Uno de los grandes anhelos de la humanidad es el de la vida eterna. Textos como la Biblia o las tablillas de barro sumerias hablan de personas que vivieron cientos de años, como Adán, Matusalén o Noé. Desgraciadamente, sabemos que se tratan de mitos y no de algo real. Un equipo liderado por Jan Vig, de la Escuela de Medicina Albert Einstein de Nueva York ha publicado recientemente un estudio en la revista Nature donde se asegura que el límite máximo que puede vivir un ser humano es de 125 años. Una cifra a la que sólo ha logrado acercase la francesa Jeanne Calment, la persona más longeva conocida hasta la fecha.

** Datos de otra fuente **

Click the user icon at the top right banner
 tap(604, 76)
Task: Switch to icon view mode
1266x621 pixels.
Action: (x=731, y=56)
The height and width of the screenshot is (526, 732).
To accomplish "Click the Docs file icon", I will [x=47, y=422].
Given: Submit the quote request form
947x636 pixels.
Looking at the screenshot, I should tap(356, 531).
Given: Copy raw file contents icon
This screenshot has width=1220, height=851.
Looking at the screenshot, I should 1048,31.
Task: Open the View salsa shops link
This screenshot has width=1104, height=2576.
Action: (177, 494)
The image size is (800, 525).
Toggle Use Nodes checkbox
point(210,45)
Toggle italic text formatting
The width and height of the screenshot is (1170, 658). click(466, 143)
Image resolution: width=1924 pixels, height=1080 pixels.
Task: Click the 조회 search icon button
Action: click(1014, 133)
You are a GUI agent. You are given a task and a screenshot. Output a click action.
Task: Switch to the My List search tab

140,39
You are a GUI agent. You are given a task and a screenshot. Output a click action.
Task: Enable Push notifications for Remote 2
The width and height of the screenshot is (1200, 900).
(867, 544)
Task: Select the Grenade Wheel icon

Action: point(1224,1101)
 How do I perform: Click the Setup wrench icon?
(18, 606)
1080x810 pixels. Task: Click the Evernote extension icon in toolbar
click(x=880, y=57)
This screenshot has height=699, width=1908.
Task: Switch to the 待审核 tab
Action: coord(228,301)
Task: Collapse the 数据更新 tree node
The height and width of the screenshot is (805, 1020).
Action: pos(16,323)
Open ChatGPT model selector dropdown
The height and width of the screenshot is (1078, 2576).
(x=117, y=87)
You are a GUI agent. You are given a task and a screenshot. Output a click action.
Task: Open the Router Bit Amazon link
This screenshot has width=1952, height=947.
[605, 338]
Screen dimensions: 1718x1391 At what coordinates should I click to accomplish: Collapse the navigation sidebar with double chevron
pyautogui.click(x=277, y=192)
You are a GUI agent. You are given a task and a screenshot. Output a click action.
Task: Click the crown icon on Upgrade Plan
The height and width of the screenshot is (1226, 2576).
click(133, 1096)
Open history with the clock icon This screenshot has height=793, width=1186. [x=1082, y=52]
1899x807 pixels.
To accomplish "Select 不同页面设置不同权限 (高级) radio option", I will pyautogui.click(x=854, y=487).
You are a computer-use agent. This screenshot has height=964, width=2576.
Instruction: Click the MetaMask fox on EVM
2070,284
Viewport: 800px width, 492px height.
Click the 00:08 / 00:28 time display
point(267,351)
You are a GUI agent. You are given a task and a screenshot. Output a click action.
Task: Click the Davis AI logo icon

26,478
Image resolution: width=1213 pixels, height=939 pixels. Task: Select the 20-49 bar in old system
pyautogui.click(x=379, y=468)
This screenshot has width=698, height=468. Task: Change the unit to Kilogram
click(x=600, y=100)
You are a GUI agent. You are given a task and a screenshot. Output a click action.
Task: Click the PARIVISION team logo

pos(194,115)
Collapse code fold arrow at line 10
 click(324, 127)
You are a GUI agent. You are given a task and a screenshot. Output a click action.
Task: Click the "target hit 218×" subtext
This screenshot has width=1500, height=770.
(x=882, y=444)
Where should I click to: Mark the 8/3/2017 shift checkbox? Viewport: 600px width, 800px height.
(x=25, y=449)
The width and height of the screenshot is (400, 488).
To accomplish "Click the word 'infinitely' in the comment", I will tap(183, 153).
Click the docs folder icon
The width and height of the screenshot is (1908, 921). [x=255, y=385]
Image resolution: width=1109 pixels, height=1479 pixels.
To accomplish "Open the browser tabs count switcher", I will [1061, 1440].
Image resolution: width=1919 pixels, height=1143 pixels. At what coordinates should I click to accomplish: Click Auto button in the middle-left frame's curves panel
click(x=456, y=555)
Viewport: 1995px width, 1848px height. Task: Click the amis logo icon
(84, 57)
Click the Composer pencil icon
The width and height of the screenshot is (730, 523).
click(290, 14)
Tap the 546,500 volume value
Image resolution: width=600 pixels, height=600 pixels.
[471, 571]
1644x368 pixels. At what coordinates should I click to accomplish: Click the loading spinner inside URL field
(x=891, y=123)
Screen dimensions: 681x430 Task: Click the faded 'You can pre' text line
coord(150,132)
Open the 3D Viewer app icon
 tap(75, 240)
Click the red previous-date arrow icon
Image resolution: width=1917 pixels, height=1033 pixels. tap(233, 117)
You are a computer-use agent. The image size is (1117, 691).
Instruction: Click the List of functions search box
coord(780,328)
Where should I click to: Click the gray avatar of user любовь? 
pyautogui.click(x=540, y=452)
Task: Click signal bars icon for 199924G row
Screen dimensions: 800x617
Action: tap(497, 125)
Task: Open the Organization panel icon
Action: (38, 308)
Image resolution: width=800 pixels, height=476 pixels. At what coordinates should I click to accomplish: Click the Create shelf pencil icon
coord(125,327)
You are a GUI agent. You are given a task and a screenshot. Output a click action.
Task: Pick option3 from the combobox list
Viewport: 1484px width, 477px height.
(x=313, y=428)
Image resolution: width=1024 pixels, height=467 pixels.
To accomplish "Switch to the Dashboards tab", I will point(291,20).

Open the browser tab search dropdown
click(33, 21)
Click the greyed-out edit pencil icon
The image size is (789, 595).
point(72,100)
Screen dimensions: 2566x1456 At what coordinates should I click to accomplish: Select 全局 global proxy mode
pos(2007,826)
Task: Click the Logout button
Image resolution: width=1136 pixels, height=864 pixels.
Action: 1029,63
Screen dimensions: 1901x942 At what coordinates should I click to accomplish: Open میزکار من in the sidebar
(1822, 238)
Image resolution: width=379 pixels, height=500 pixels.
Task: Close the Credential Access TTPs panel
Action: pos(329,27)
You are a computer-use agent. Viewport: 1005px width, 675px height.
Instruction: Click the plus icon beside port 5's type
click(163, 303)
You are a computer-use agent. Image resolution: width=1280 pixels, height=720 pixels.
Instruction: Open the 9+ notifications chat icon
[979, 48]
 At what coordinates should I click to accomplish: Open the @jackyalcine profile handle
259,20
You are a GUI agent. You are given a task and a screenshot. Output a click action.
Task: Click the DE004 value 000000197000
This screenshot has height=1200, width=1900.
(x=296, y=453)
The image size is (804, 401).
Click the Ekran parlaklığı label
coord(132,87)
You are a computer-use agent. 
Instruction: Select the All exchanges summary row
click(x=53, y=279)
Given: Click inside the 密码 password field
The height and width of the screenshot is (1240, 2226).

Desde el año 1900, la esperanza de vida mundial ha pasado de los 31 años de edad hasta superar los 70, gracias, sobre todo, a la dramática reducción de la tasa de mortalidad infantil y neonatal, las vacunas y la eficacia de los antibióticos contra muchos virus e infecciones importantes, la mejora de las condiciones higiénicas, el agua potable y los alimentos, y, en general, una mayor preocupación por el cuidado del cuerpo, principalmente a medida que envejecemos. En la actualidad, la esperanza de vida supera los 80 años en alrededor de 30 países.
De hecho, ya existen expertos, como James Vaupel, director del Instituto Max Planck de Investigación Demográfica de Rostock (Alemania), que afirman que “no hay ninguna evidencia científica de los límites de la vida humana”. Hoy, sólo podemos demostrar que, desde principios del siglo XX, “cada 40 años, aumentamos casi en 10 la esperanza de vida”. Es evidente que uno de los grandes desafíos a los que nos enfrentamos ahora es que, en muchos casos, la calidad de la salud o el «período de salud» no acompaña a este aumento de años, y que sólo a través de estilos de vida más saludables junto a una medicina más proactiva y preventiva, las personas pueden ser capaces de alcanzar estas edades manteniendo su autonomía física y mental.
En este contexto, la medición de telómeros representa un amplio biomarcador de la salud de los organismos que puede apoyar la identificación temprana de enfermedades crónicas y relacionadas con la edad, ofreciendo la oportunidad de llevar a cabo intervenciones preventivas. Un paso decisivo que, aunque no nos conduzca a la inmortalidad, nos permitirá vivir más años y, sobre todo, hacerlo con una calidad de vida mucho mayor.